■ **Task prompt**: All lines below must be repeated exactly, with the pictures omitted.

■ **Supplied material**:
__________
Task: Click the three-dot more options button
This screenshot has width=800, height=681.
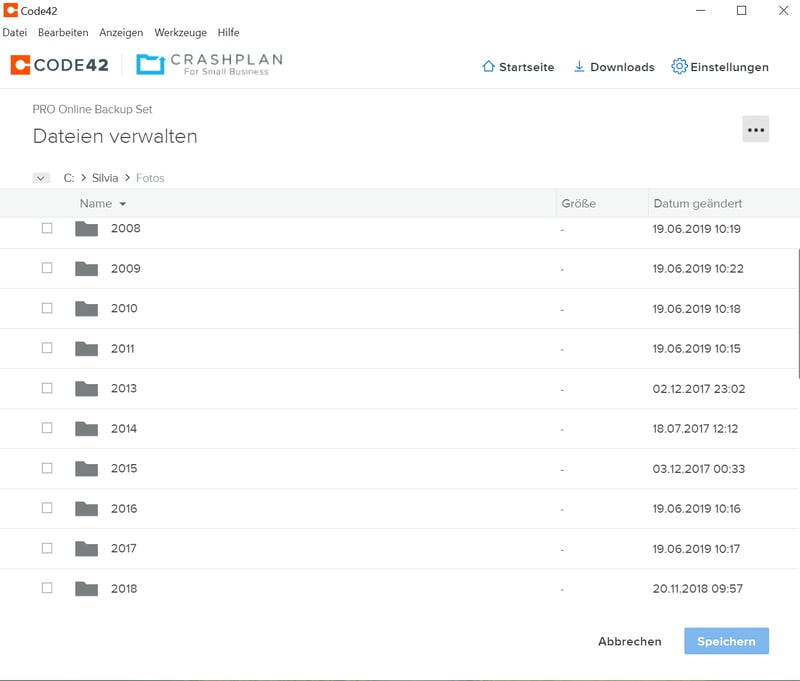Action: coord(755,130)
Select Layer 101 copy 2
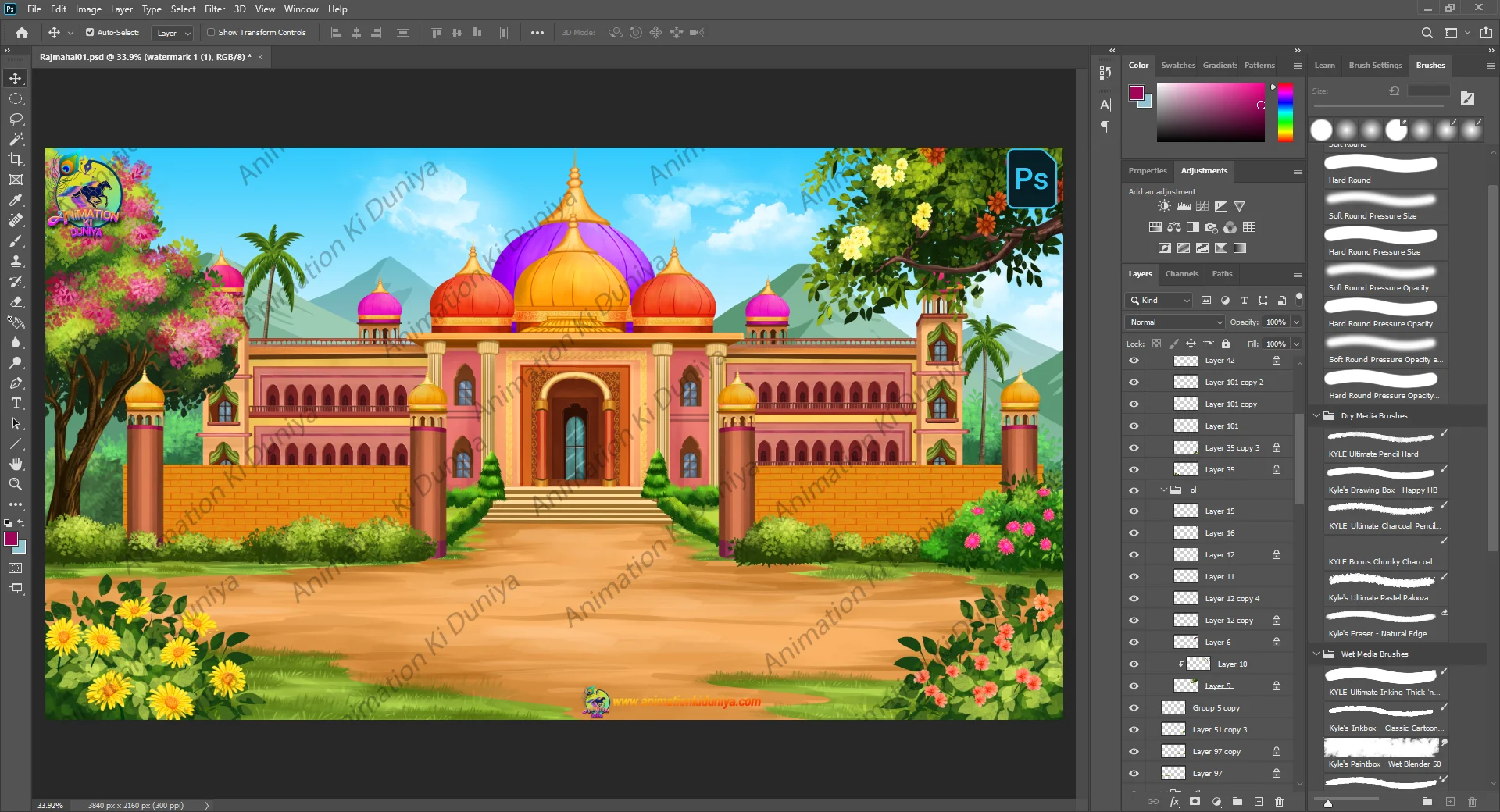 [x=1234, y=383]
__________
■ **Task result**:
Task: Click the three-dot more options button
This screenshot has width=800, height=681.
Action: coord(755,130)
Select Layer 101 copy 2
 [x=1234, y=383]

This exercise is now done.